The Stoning of Achan, Gustav Doré, 1891
In a 2012 talk on “Racism and Corporate Evil,” the late Tim Keller argues that responsibility for sin does not belong to an individual alone. Rather, there’s a corporate responsibility. In part, he makes this case from Joshua 7, which recounts the story of Achan, the ancient Israelite who brought guilt on Israel for taking forbidden plunder from Jericho.
Keller observes that not only Achan himself but also his entire family was stoned to death for his sin, despite their having no direct involvement. Keller concludes from this that there is corporate responsibility within a family.
On its own, the passage may lend itself to this interpretation, but consider the historical context. The divinely-inspired law of Moses had already been given, and that law states: “Fathers shall not be put to death because of their children, nor shall children be put to death because of their fathers. Each one shall be put to death for his own sin” (Deuteronomy 24:16).
This unequivocal statement precludes any possibility that the Lord would command Achan’s children to be put to death on account of Achan's sin. In fact, it expressly prohibits such an execution.
But why, then, was his family put to death? Keller says it’s because, by virtue of being his family, they had participated in helping him become the kind of person who would commit such a sin. However, were that the case, surely Achan's parents would also have been executed, but there’s no evidence they were. Achan’s father Zabdi is mentioned in verses 17-18, but is not included with Achan and his children during the execution in verses 24-25.

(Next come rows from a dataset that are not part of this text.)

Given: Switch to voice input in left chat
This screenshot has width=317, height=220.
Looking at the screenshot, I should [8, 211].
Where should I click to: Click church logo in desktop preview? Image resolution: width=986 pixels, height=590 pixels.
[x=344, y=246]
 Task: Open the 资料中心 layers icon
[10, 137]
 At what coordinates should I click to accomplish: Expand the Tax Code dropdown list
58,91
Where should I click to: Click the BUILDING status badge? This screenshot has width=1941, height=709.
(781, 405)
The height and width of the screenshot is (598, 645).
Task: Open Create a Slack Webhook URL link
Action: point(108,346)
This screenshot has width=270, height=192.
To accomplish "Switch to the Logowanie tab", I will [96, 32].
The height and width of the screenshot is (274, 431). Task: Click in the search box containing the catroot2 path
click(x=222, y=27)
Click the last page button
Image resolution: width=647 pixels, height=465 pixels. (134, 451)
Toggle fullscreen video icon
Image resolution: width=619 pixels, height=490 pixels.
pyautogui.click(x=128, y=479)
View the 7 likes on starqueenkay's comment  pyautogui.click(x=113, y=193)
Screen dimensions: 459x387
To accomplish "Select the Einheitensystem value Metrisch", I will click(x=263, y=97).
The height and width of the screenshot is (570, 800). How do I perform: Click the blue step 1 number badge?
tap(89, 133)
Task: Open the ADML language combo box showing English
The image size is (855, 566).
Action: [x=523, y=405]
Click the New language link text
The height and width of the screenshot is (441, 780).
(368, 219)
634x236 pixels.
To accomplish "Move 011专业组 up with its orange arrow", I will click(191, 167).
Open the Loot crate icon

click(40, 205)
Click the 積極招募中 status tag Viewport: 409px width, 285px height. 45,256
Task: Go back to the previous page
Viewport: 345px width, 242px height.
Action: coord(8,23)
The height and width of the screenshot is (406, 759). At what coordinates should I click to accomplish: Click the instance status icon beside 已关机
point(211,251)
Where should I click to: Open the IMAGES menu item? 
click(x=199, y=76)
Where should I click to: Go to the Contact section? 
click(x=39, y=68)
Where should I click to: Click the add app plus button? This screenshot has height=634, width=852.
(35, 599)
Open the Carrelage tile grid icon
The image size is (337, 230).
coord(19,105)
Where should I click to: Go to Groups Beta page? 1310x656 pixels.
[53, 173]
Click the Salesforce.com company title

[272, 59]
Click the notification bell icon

Others speculate that Achan’s immediate family members were found to be complicit “due to their common knowledge of the crime.” However, as Dr. Duane Garrett has observed, the right focus for interpreting a passage is only what the passage says, not what it does not say or additional information that is not present.*
In short, the passage does not explicitly say why the family was put to death. So, the reason is ultimately unknown. What is known, however, is that the Lord would not have commanded that Achan's children be executed for their father’s sin.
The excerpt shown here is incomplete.